• **PASSAGE**:
CLBR #206: A Tale of Two Cities – Detroit and Los Angeles
Pulitzer Prize–winning journalist David Maraniss talks about his latest book, Once in a Great City: A Detroit Story which captures the Motor City at its zenith in 1963. While Steve Reneker, the Los Angeles’ General Manager for Information Technology Agency talks about the city’s plan to become a Gigabit city.
It’s 1963 and Detroit is on top of the world. The city’s leaders are among the most visionary in America: Grandson of the first Ford; Henry Ford II; influential labor leader Walter Reuther; Motown’s founder Berry Gordy; the Reverend C.L. Franklin and his daughter, the amazing Aretha; Governor George Romney, Mormon and Civil Rights advocate; super car salesman Lee Iacocca; Mayor Jerome Cavanagh, a Kennedy acolyte; Police Commissioner George Edwards; Martin Luther King. It was the American auto makers’ best year; the revolution in music and politics was underway. Reuther’s UAW had helped lift the middle class.
The time was full of promise. The auto industry was selling more cars than ever before and inventing the Mustang. Motown was capturing the world with its amazing artists. The progressive labor movement was rooted in Detroit with the UAW. Martin Luther King delivered his “I Have a Dream” speech there two months before he made it famous in the Washington march.
Once in a Great City shows that the shadows of collapse were evident even then. Before the devastating riot. Before the decades of civic corruption and neglect, and white flight. Before people trotted out the grab bag of rust belt infirmities—from harsh weather to high labor costs—and competition from abroad to explain Detroit’s collapse, one could see the signs of a city’s ruin. Detroit at its peak was threatened by its own design. It was being abandoned by the new world. Yet so much of what Detroit gave America lasts.
Combining hindsight and insight with deep-dive research, Maraniss provides a clear-eyed flashback to a once-powerful manufacturing metropolis intoxicated by cheap gasoline, swaggering hubris and blue-sky confidence. . . . Maraniss examines modern history in the dogged manner of David Halberstam and Robert Caro. Between the lines, he leaves an unwritten thought for both today’s optimists and pessimists. If things could go change so much in just 50 years, what might the next half-century bring? – The Detroit News.
Segment 2: Making the City of Angels a Gig City
As Los Angeles explores becoming the biggest city to become a Gigabit City, we will talk with Steve Reneker, General Manager of the city’s Information Technology Agency.

• **WHAT YOU SHOULD DO**:
Reproduce word for word the stretch of the Detroit and Los Angeles passage above from "It’s 1963 and" through "the middle class.".

• **DATA PROVIDED**:
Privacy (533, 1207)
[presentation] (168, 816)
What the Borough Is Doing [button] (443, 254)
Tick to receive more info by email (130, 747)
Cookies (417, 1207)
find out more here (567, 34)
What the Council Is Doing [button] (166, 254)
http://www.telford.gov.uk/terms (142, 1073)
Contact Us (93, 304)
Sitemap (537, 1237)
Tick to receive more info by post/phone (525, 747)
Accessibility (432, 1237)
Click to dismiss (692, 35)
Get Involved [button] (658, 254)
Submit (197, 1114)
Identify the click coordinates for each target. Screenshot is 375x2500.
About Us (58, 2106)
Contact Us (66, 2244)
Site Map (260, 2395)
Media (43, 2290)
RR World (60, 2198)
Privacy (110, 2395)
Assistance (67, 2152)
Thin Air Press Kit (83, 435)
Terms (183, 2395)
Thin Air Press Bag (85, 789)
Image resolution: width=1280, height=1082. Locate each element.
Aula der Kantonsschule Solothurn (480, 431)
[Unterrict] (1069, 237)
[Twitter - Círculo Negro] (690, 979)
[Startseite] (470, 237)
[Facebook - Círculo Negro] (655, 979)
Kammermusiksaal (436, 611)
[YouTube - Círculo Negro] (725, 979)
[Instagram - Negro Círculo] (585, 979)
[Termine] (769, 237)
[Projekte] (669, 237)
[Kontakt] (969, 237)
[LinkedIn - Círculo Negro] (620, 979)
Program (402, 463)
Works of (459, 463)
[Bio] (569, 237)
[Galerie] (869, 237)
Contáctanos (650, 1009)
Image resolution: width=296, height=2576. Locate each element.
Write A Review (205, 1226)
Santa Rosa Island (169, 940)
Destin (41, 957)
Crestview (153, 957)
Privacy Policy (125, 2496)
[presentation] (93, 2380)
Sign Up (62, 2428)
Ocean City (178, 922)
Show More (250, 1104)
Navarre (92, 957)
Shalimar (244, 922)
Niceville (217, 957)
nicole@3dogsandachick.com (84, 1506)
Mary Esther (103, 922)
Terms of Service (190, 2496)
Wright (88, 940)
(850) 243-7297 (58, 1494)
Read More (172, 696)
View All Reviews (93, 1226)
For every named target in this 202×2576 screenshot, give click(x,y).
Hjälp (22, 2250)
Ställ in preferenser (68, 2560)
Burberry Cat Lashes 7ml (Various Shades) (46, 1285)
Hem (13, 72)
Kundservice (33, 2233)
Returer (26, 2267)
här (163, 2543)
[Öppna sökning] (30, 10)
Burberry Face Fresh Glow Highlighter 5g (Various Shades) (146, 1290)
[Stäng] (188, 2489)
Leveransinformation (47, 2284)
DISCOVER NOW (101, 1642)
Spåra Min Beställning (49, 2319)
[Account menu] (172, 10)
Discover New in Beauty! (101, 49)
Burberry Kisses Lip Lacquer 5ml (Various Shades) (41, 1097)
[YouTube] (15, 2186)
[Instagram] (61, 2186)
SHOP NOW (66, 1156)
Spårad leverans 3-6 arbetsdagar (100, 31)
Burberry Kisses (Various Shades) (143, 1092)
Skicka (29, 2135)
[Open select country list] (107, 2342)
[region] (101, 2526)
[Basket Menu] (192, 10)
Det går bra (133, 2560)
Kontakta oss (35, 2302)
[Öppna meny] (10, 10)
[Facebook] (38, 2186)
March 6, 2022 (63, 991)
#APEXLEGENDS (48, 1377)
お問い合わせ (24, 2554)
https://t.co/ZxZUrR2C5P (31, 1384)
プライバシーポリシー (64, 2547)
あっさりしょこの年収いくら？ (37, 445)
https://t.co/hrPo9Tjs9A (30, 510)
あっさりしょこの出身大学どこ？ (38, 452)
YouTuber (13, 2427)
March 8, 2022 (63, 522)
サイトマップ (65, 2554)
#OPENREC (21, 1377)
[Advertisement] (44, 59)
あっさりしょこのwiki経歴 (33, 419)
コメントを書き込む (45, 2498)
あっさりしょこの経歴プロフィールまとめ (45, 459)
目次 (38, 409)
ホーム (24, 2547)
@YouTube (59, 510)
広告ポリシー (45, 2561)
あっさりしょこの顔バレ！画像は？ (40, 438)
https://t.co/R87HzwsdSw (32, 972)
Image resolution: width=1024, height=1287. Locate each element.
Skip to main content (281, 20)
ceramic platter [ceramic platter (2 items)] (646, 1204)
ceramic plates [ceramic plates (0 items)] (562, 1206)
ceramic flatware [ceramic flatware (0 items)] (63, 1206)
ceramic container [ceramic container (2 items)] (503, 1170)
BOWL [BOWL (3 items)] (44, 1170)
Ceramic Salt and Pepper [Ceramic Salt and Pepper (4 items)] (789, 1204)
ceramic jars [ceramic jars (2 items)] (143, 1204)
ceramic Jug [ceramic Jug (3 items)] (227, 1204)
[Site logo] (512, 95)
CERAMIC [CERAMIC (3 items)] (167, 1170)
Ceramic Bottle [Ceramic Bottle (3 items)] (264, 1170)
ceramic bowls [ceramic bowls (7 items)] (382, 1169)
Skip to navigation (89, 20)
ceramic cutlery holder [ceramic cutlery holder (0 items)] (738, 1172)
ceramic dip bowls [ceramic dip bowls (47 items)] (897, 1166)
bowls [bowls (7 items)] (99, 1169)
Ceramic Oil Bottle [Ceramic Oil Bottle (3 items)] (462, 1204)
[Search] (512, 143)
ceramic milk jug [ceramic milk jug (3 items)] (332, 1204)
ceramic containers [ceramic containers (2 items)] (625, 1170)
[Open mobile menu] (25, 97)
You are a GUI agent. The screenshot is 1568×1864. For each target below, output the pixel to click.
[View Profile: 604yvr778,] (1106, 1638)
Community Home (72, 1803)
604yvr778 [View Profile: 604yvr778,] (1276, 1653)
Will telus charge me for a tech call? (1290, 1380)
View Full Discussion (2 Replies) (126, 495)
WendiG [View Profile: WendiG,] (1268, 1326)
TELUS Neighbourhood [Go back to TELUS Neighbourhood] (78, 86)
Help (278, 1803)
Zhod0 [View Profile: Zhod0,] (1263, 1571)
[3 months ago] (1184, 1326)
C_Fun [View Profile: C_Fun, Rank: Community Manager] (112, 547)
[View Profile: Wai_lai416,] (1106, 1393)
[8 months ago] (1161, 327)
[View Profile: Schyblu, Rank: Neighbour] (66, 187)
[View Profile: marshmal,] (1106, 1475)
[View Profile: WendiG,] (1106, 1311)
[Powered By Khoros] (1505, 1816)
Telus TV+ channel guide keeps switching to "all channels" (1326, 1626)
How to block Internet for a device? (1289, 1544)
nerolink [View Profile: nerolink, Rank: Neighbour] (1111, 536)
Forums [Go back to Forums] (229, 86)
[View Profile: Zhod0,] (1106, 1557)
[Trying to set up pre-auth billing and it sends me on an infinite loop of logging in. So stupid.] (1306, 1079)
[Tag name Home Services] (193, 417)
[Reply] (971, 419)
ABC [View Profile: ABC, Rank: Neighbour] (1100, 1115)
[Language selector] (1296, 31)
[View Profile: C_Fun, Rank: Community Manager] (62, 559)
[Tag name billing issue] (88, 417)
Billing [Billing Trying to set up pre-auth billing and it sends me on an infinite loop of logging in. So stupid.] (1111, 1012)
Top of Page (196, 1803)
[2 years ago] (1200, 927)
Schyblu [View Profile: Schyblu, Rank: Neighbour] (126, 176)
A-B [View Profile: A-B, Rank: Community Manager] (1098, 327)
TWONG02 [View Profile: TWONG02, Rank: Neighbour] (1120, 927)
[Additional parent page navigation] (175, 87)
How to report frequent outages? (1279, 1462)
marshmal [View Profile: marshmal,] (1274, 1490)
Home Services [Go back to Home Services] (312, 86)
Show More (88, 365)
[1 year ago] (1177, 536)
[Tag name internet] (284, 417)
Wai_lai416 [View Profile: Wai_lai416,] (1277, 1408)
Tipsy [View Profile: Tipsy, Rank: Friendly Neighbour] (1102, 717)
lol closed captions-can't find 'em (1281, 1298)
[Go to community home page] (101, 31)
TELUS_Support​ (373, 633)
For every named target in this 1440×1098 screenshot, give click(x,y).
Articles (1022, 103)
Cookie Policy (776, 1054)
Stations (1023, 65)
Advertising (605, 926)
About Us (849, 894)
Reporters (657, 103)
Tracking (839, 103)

• **EXERCISE RESULT**:
It’s 1963 and Detroit is on top of the world. The city’s leaders are among the most visionary in America: Grandson of the first Ford; Henry Ford II; influential labor leader Walter Reuther; Motown’s founder Berry Gordy; the Reverend C.L. Franklin and his daughter, the amazing Aretha; Governor George Romney, Mormon and Civil Rights advocate; super car salesman Lee Iacocca; Mayor Jerome Cavanagh, a Kennedy acolyte; Police Commissioner George Edwards; Martin Luther King. It was the American auto makers’ best year; the revolution in music and politics was underway. Reuther’s UAW had helped lift the middle class.